Listed entries Block Start

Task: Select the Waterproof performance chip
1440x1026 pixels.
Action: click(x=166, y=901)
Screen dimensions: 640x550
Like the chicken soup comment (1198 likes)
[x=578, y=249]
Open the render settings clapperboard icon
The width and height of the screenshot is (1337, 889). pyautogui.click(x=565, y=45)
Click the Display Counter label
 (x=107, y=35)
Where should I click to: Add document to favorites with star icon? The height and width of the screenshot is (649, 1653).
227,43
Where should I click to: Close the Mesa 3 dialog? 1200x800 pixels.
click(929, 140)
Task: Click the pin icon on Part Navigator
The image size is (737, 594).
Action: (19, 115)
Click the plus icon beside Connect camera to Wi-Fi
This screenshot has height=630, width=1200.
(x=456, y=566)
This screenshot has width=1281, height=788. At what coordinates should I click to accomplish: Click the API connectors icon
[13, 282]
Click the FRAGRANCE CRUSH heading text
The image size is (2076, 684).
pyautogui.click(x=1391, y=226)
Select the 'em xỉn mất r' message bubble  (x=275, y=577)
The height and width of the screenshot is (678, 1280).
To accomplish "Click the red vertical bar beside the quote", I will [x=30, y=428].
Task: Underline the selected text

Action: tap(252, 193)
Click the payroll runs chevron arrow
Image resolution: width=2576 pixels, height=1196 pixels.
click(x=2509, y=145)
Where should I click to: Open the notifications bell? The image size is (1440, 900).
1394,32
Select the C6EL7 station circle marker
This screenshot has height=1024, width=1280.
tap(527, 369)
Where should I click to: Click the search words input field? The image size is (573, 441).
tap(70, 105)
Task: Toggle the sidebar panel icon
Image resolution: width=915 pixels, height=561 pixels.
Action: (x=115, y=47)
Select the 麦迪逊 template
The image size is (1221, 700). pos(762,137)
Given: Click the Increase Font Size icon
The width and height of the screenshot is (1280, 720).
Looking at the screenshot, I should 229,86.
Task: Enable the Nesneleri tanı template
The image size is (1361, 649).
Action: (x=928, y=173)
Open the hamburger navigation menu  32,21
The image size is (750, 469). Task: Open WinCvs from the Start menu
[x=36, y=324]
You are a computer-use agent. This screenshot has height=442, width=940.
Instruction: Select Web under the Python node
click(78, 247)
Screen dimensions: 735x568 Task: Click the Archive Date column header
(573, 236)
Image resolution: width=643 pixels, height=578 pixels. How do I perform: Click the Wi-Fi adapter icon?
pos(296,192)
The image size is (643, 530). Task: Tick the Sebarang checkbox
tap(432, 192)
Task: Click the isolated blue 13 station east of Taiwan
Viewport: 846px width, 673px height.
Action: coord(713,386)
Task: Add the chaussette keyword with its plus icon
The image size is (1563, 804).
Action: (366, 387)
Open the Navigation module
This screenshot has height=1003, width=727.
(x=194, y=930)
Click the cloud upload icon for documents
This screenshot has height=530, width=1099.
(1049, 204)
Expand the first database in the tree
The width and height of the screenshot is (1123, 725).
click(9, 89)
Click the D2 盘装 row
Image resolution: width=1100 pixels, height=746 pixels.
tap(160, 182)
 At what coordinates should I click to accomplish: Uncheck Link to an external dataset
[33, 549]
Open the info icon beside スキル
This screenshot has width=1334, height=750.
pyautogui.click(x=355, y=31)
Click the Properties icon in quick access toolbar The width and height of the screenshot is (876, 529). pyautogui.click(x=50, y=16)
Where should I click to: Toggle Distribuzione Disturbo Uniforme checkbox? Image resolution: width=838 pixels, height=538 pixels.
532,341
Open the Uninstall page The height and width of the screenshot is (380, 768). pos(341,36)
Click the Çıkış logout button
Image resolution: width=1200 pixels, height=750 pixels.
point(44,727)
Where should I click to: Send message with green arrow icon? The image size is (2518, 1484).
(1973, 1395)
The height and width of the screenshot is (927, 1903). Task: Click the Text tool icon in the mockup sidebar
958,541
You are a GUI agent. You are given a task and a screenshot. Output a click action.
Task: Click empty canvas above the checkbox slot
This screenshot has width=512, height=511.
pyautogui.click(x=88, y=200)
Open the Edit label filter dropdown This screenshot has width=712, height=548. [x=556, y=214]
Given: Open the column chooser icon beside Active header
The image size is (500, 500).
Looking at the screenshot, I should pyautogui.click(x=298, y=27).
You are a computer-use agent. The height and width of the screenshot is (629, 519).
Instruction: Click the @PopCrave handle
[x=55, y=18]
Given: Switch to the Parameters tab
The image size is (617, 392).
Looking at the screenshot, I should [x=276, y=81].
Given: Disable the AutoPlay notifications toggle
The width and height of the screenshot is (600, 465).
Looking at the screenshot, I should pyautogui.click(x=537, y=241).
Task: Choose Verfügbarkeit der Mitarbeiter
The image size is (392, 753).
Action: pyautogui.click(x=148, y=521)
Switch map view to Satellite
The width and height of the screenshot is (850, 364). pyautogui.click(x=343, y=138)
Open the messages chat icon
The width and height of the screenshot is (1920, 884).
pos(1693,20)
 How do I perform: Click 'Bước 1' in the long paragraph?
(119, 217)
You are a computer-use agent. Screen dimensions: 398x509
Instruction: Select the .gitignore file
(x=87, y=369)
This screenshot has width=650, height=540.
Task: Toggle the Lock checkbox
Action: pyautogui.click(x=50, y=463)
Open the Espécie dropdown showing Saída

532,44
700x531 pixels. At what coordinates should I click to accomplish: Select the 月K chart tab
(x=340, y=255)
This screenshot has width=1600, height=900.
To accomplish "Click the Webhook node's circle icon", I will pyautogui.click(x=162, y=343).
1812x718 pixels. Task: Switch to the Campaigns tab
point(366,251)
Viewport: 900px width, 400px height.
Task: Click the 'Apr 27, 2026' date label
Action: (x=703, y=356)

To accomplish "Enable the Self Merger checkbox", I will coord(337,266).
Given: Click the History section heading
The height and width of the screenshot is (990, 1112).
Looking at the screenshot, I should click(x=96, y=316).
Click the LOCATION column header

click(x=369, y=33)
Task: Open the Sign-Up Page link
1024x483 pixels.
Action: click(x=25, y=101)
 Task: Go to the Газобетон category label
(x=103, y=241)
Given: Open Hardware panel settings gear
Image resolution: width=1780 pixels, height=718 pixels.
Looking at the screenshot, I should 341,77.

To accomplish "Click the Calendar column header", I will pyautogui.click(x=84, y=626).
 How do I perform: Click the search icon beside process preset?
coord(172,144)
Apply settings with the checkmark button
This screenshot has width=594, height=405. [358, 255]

Listed entries Block End

Brief »
Would you please copy every line in the data that contains the word "panel"?

Answer to the exercise »
Task: Toggle the sidebar panel icon
Given: Open Hardware panel settings gear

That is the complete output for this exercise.